Dit betekent dat, voor zover goederen en diensten uitsluitend worden gebezigd ten behoeve van het geven van gelegenheid tot mededinging naar prijzen, de aftrek van voorbelasting op grond van artikel 15, zesde lid, van de Wet, juncto artikel 11, eerste lid, aanhef en letter a, van de Uitvoeringsbeschikking omzetbelasting 1968 (hierna: de Beschikking) is uitgesloten.

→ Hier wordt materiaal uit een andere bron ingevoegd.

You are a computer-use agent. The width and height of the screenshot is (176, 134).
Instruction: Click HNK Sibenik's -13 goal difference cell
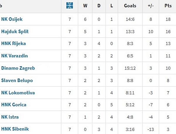[151, 129]
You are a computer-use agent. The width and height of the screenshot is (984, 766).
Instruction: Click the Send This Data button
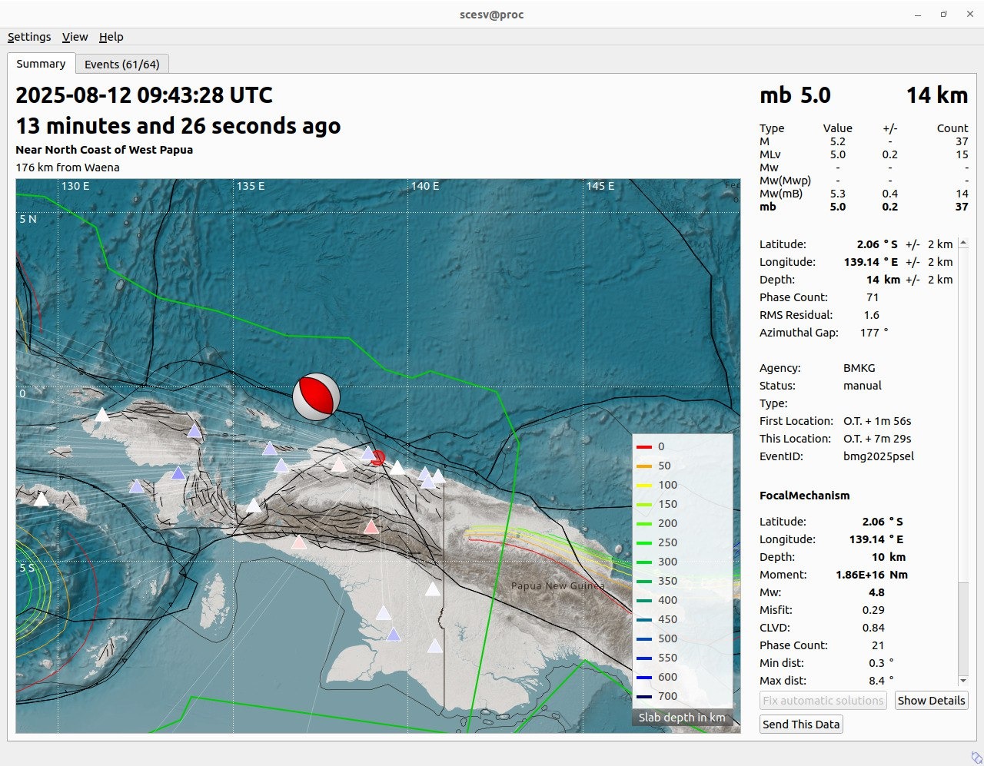801,725
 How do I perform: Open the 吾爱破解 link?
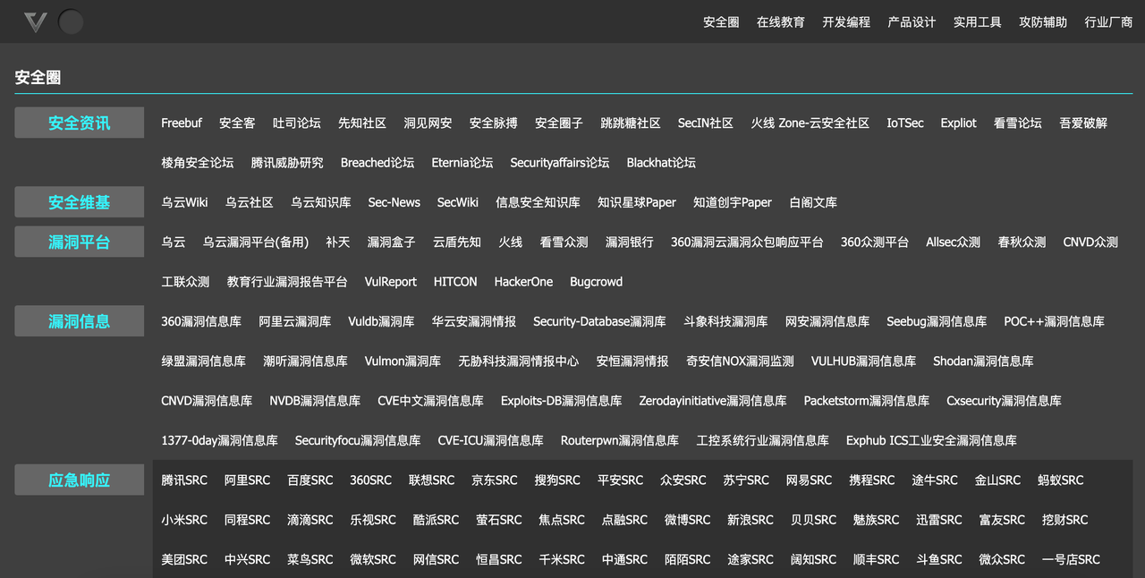click(x=1083, y=123)
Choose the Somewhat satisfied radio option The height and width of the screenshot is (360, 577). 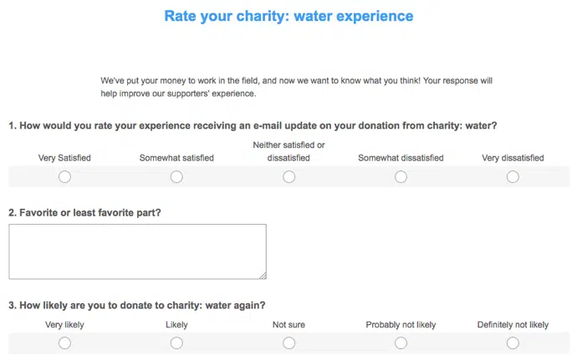(x=176, y=176)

Voor zover goederen en diensten voor zowel vrijgestelde (de organisatie van het kansspel) als belaste prestaties worden gebruikt, zal de voorbelasting moeten worden gesplitst op grond van artikelen 15 en 16 van de Wet, juncto artikel 11, eerste lid, onderdeel c, van de Beschikking. Omdat voor deelname aan het kansspel geen vergoeding wordt ontvangen dient splitsing plaats te vinden naar werkelijk gebruik van de gemengde goederen.

In gevallen als de onderhavige, waarbij incidenteel sprake is van het gelegenheid geven tot mededinging naar prijzen in de zin van artikel 2, eerste lid, van de Wet op de kansspelbelasting, kan ik mij er uit praktische overwegingen mee verenigen dat de correctie van de aftrek van voorbelasting wordt beperkt tot die goederen en diensten die een zichtbare relatie vertonen met het kansspel.